■ What is being asked ■
Retype the listing without any alteration.

■ Raw data ■
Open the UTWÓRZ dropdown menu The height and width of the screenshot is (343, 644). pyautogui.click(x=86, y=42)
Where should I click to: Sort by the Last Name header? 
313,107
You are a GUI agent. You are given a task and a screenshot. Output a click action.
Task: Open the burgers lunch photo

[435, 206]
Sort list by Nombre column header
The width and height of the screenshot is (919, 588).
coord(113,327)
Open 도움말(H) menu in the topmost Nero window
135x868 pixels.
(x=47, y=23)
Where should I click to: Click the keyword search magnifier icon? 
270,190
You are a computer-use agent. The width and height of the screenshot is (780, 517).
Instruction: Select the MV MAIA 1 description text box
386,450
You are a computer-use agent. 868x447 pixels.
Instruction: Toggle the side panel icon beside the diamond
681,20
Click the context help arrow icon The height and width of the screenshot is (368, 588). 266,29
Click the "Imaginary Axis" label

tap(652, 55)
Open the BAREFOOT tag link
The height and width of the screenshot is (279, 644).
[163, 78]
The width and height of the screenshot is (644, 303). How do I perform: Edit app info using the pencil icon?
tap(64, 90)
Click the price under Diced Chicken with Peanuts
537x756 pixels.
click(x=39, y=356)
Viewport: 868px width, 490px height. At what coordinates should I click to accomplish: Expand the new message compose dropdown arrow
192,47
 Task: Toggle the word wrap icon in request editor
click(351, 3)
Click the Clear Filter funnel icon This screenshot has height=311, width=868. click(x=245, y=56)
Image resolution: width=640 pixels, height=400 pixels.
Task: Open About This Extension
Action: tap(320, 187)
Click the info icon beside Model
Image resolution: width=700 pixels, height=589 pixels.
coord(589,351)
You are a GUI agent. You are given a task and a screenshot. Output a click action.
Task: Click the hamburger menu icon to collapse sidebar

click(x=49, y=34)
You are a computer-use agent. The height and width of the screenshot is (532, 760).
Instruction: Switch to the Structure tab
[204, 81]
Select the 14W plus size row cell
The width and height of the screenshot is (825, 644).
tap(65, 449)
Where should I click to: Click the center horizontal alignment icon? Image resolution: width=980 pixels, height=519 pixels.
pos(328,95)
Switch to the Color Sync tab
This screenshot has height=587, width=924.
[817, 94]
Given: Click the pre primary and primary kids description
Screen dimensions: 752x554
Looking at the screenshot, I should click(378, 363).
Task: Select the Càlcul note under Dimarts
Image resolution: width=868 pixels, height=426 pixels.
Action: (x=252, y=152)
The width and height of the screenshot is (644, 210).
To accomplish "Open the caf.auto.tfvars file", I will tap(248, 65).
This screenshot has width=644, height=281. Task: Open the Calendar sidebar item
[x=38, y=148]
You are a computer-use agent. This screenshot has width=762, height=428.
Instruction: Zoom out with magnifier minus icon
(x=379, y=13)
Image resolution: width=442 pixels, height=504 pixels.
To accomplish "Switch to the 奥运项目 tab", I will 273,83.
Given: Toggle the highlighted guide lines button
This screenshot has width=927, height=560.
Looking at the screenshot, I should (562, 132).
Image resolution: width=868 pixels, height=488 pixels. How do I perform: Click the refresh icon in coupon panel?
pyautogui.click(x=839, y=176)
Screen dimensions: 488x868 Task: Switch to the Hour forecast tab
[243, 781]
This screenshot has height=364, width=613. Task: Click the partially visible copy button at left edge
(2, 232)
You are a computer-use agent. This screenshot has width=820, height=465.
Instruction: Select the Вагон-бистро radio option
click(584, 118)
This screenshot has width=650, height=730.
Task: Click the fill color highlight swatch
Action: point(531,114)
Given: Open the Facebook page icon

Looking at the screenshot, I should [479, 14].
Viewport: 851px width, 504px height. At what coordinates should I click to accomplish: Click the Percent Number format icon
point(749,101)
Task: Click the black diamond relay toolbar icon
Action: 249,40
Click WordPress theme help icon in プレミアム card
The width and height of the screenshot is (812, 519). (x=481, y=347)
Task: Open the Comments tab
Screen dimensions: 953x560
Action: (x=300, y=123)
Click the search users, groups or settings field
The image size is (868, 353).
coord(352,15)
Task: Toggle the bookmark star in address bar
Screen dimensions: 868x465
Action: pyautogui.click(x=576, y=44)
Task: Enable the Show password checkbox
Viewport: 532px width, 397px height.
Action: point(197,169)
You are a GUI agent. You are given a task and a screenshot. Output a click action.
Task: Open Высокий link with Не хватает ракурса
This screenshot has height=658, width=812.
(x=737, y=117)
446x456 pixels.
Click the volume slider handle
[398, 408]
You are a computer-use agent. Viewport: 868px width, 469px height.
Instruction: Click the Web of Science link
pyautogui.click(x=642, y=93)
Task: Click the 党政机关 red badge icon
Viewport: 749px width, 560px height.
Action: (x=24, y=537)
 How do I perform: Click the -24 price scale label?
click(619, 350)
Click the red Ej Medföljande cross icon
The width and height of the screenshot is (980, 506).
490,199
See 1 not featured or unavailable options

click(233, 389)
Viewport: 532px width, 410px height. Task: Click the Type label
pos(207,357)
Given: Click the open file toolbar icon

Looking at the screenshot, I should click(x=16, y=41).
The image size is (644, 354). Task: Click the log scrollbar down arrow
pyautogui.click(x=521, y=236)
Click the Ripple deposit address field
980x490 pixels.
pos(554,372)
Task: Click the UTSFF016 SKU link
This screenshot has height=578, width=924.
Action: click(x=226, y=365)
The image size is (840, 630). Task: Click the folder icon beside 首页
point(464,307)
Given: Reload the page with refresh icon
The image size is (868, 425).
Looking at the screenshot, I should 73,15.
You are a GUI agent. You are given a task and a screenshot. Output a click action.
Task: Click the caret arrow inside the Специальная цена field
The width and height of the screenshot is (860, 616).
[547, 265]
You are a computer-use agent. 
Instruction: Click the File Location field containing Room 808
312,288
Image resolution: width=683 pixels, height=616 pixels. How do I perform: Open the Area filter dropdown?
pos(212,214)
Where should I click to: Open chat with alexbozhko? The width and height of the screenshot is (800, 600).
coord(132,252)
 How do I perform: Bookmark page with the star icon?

■ Response ■
Open the UTWÓRZ dropdown menu The height and width of the screenshot is (343, 644). pyautogui.click(x=86, y=42)
Where should I click to: Sort by the Last Name header? 
313,107
You are a GUI agent. You are given a task and a screenshot. Output a click action.
Task: Open the burgers lunch photo

[435, 206]
Sort list by Nombre column header
The width and height of the screenshot is (919, 588).
coord(113,327)
Open 도움말(H) menu in the topmost Nero window
135x868 pixels.
(x=47, y=23)
Where should I click to: Click the keyword search magnifier icon? 
270,190
You are a computer-use agent. The width and height of the screenshot is (780, 517).
Instruction: Select the MV MAIA 1 description text box
386,450
You are a computer-use agent. 868x447 pixels.
Instruction: Toggle the side panel icon beside the diamond
681,20
Click the context help arrow icon The height and width of the screenshot is (368, 588). 266,29
Click the "Imaginary Axis" label

tap(652, 55)
Open the BAREFOOT tag link
The height and width of the screenshot is (279, 644).
[163, 78]
The width and height of the screenshot is (644, 303). How do I perform: Edit app info using the pencil icon?
tap(64, 90)
Click the price under Diced Chicken with Peanuts
537x756 pixels.
click(x=39, y=356)
Viewport: 868px width, 490px height. At what coordinates should I click to accomplish: Expand the new message compose dropdown arrow
192,47
 Task: Toggle the word wrap icon in request editor
click(351, 3)
Click the Clear Filter funnel icon This screenshot has height=311, width=868. click(x=245, y=56)
Image resolution: width=640 pixels, height=400 pixels.
Task: Open About This Extension
Action: tap(320, 187)
Click the info icon beside Model
Image resolution: width=700 pixels, height=589 pixels.
coord(589,351)
You are a GUI agent. You are given a task and a screenshot. Output a click action.
Task: Click the hamburger menu icon to collapse sidebar

click(x=49, y=34)
You are a computer-use agent. The height and width of the screenshot is (532, 760).
Instruction: Switch to the Structure tab
[204, 81]
Select the 14W plus size row cell
The width and height of the screenshot is (825, 644).
tap(65, 449)
Where should I click to: Click the center horizontal alignment icon? Image resolution: width=980 pixels, height=519 pixels.
pos(328,95)
Switch to the Color Sync tab
This screenshot has height=587, width=924.
[817, 94]
Given: Click the pre primary and primary kids description
Screen dimensions: 752x554
Looking at the screenshot, I should click(378, 363).
Task: Select the Càlcul note under Dimarts
Image resolution: width=868 pixels, height=426 pixels.
Action: (x=252, y=152)
The width and height of the screenshot is (644, 210).
To accomplish "Open the caf.auto.tfvars file", I will tap(248, 65).
This screenshot has width=644, height=281. Task: Open the Calendar sidebar item
[x=38, y=148]
You are a computer-use agent. This screenshot has width=762, height=428.
Instruction: Zoom out with magnifier minus icon
(x=379, y=13)
Image resolution: width=442 pixels, height=504 pixels.
To accomplish "Switch to the 奥运项目 tab", I will 273,83.
Given: Toggle the highlighted guide lines button
This screenshot has width=927, height=560.
Looking at the screenshot, I should (562, 132).
Image resolution: width=868 pixels, height=488 pixels. How do I perform: Click the refresh icon in coupon panel?
pyautogui.click(x=839, y=176)
Screen dimensions: 488x868 Task: Switch to the Hour forecast tab
[243, 781]
This screenshot has height=364, width=613. Task: Click the partially visible copy button at left edge
(2, 232)
You are a computer-use agent. This screenshot has width=820, height=465.
Instruction: Select the Вагон-бистро radio option
click(584, 118)
This screenshot has width=650, height=730.
Task: Click the fill color highlight swatch
Action: point(531,114)
Given: Open the Facebook page icon

Looking at the screenshot, I should [479, 14].
Viewport: 851px width, 504px height. At what coordinates should I click to accomplish: Click the Percent Number format icon
point(749,101)
Task: Click the black diamond relay toolbar icon
Action: 249,40
Click WordPress theme help icon in プレミアム card
The width and height of the screenshot is (812, 519). (x=481, y=347)
Task: Open the Comments tab
Screen dimensions: 953x560
Action: (x=300, y=123)
Click the search users, groups or settings field
The image size is (868, 353).
coord(352,15)
Task: Toggle the bookmark star in address bar
Screen dimensions: 868x465
Action: pyautogui.click(x=576, y=44)
Task: Enable the Show password checkbox
Viewport: 532px width, 397px height.
Action: point(197,169)
You are a GUI agent. You are given a task and a screenshot. Output a click action.
Task: Open Высокий link with Не хватает ракурса
This screenshot has height=658, width=812.
(x=737, y=117)
446x456 pixels.
Click the volume slider handle
[398, 408]
You are a computer-use agent. Viewport: 868px width, 469px height.
Instruction: Click the Web of Science link
pyautogui.click(x=642, y=93)
Task: Click the 党政机关 red badge icon
Viewport: 749px width, 560px height.
Action: (x=24, y=537)
 How do I perform: Click the -24 price scale label?
click(619, 350)
Click the red Ej Medföljande cross icon
The width and height of the screenshot is (980, 506).
490,199
See 1 not featured or unavailable options

click(233, 389)
Viewport: 532px width, 410px height. Task: Click the Type label
pos(207,357)
Given: Click the open file toolbar icon

Looking at the screenshot, I should click(x=16, y=41).
The image size is (644, 354). Task: Click the log scrollbar down arrow
pyautogui.click(x=521, y=236)
Click the Ripple deposit address field
980x490 pixels.
pos(554,372)
Task: Click the UTSFF016 SKU link
This screenshot has height=578, width=924.
Action: click(x=226, y=365)
The image size is (840, 630). Task: Click the folder icon beside 首页
point(464,307)
Given: Reload the page with refresh icon
The image size is (868, 425).
Looking at the screenshot, I should 73,15.
You are a GUI agent. You are given a task and a screenshot. Output a click action.
Task: Click the caret arrow inside the Специальная цена field
The width and height of the screenshot is (860, 616).
[547, 265]
You are a computer-use agent. 
Instruction: Click the File Location field containing Room 808
312,288
Image resolution: width=683 pixels, height=616 pixels. How do I perform: Open the Area filter dropdown?
pos(212,214)
Where should I click to: Open chat with alexbozhko? The width and height of the screenshot is (800, 600).
coord(132,252)
 How do I perform: Bookmark page with the star icon?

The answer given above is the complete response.